- **Your instructions**
Each line of the listing that holds "computer" counts once; report how many there are, and nothing more.

Input records Start Marker

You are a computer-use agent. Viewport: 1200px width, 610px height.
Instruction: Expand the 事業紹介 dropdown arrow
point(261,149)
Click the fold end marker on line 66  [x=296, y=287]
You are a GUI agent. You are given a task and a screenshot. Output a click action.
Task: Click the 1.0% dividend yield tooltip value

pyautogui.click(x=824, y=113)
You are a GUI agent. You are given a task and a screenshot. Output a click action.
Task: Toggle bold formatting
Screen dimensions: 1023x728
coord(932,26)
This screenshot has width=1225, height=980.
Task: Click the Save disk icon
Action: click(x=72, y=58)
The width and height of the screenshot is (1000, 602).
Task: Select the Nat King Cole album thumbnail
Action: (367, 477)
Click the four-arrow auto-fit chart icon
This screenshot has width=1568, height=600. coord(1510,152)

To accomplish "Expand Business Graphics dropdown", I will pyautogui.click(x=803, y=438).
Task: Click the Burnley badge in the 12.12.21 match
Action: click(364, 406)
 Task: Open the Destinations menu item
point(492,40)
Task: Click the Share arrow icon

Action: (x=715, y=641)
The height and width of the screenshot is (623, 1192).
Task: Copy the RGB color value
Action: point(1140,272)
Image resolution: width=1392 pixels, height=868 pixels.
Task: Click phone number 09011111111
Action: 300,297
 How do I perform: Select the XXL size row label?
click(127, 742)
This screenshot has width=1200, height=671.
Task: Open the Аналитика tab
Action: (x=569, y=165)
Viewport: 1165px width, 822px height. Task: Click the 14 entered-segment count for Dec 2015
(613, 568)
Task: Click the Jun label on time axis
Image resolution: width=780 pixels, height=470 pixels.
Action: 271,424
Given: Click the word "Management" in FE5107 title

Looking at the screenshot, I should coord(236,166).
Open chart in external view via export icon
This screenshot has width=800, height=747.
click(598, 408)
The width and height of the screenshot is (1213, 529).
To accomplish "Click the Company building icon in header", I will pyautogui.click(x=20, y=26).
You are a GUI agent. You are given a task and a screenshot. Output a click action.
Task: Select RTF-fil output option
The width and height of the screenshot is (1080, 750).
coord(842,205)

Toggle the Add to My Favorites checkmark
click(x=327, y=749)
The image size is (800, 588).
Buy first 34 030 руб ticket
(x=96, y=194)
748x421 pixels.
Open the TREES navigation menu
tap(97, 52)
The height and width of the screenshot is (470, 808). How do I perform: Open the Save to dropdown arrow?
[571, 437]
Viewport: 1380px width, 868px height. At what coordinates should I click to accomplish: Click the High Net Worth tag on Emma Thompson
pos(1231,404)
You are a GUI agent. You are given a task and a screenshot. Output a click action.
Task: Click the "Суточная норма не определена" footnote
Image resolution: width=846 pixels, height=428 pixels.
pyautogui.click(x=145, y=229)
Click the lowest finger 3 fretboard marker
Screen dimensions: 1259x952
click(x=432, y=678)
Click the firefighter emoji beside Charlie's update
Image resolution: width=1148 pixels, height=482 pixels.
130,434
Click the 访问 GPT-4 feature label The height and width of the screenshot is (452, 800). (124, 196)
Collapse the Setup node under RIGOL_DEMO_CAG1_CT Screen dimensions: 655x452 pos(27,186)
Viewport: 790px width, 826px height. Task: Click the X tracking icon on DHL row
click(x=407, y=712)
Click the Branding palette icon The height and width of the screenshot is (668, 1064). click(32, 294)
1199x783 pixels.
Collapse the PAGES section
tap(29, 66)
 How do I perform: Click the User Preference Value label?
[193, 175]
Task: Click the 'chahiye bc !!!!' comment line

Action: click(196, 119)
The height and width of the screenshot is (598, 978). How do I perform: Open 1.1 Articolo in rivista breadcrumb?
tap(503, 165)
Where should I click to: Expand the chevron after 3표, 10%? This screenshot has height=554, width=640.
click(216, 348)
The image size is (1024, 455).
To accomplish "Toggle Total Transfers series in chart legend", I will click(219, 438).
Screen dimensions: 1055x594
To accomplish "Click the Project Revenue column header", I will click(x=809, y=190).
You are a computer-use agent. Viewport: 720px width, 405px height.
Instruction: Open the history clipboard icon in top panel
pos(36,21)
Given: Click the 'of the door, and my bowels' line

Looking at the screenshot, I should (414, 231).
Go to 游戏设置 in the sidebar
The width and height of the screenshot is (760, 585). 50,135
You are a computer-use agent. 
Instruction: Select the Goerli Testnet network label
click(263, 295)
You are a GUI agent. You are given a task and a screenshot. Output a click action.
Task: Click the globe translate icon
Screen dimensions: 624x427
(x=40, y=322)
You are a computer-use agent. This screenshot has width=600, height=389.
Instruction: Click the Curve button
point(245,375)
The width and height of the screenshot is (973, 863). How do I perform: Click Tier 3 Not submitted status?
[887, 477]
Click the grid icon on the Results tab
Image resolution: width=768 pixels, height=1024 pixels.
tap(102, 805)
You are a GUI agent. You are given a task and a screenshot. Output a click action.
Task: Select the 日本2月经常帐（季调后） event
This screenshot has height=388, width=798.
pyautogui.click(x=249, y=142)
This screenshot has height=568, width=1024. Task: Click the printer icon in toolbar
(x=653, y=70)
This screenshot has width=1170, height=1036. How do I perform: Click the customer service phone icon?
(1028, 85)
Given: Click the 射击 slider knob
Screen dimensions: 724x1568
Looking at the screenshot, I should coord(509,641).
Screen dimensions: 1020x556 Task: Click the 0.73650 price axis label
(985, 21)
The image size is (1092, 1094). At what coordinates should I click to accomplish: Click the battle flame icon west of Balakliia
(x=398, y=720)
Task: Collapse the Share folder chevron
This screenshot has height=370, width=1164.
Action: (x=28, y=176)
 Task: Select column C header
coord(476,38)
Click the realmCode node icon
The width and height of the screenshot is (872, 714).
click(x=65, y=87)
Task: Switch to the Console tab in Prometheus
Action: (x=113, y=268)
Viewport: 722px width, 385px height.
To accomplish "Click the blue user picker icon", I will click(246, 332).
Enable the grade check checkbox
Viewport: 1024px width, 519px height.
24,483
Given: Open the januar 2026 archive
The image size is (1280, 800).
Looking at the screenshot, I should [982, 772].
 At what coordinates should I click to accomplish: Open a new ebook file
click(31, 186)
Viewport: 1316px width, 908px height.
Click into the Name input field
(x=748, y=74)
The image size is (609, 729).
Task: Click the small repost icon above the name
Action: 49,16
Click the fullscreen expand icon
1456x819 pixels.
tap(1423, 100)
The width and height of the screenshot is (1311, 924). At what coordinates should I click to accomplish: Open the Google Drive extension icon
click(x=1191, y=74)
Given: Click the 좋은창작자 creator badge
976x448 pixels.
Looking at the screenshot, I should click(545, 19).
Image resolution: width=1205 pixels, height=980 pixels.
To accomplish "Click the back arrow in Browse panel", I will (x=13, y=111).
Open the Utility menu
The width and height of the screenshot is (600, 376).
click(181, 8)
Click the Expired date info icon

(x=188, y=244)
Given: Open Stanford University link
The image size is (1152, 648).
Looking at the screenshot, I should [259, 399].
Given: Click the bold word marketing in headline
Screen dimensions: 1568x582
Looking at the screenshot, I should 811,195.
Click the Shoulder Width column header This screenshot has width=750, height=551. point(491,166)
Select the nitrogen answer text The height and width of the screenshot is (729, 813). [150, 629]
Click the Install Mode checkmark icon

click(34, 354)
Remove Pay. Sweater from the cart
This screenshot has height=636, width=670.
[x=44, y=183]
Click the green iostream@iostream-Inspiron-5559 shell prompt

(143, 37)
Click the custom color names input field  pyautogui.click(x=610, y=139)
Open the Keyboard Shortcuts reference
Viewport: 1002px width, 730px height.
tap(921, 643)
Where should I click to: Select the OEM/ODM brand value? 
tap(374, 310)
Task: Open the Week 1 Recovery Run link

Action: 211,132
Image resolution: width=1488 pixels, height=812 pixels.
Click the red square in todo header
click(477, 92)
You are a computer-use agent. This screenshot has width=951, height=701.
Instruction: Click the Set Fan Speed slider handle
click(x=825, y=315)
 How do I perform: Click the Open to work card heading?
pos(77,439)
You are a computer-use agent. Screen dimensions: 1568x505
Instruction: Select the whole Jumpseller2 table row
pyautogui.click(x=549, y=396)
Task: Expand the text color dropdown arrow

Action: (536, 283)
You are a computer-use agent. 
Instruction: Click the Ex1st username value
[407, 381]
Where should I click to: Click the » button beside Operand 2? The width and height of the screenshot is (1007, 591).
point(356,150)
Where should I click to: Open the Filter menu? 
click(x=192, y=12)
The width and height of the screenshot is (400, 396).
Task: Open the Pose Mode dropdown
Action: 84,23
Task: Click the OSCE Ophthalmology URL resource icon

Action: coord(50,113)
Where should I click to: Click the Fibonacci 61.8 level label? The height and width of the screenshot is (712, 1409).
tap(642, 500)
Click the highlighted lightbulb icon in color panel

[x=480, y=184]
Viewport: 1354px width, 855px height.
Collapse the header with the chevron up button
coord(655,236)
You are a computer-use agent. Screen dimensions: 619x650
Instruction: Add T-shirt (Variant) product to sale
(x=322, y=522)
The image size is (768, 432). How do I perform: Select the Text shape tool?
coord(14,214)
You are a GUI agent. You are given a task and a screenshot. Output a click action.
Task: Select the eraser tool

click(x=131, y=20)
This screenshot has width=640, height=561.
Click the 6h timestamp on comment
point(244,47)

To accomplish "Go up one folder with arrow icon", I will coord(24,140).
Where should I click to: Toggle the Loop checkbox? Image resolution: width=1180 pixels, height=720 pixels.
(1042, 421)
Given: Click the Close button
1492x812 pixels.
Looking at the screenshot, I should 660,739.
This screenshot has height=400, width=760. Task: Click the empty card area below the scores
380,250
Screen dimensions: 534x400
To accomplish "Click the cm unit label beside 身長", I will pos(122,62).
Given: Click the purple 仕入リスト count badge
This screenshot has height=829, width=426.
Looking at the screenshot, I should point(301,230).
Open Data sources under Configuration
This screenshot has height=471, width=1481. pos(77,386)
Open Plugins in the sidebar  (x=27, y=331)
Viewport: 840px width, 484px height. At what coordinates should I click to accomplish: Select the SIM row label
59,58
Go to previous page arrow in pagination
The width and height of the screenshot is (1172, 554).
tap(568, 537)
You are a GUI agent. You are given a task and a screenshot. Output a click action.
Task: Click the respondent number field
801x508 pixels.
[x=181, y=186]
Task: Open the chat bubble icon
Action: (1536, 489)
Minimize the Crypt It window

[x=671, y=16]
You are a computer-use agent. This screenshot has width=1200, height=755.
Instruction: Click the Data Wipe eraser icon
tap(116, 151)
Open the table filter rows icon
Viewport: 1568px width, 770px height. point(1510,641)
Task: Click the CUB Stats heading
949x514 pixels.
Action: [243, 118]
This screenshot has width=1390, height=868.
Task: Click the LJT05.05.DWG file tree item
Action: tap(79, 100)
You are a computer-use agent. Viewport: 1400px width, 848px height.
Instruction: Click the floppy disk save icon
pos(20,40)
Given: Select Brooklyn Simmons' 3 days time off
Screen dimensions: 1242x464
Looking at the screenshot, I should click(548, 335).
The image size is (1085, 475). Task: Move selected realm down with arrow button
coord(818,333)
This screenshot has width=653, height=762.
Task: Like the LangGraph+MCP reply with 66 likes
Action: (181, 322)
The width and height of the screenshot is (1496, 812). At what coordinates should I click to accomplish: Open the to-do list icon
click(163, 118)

Input records End Marker

- **Exercise response**
10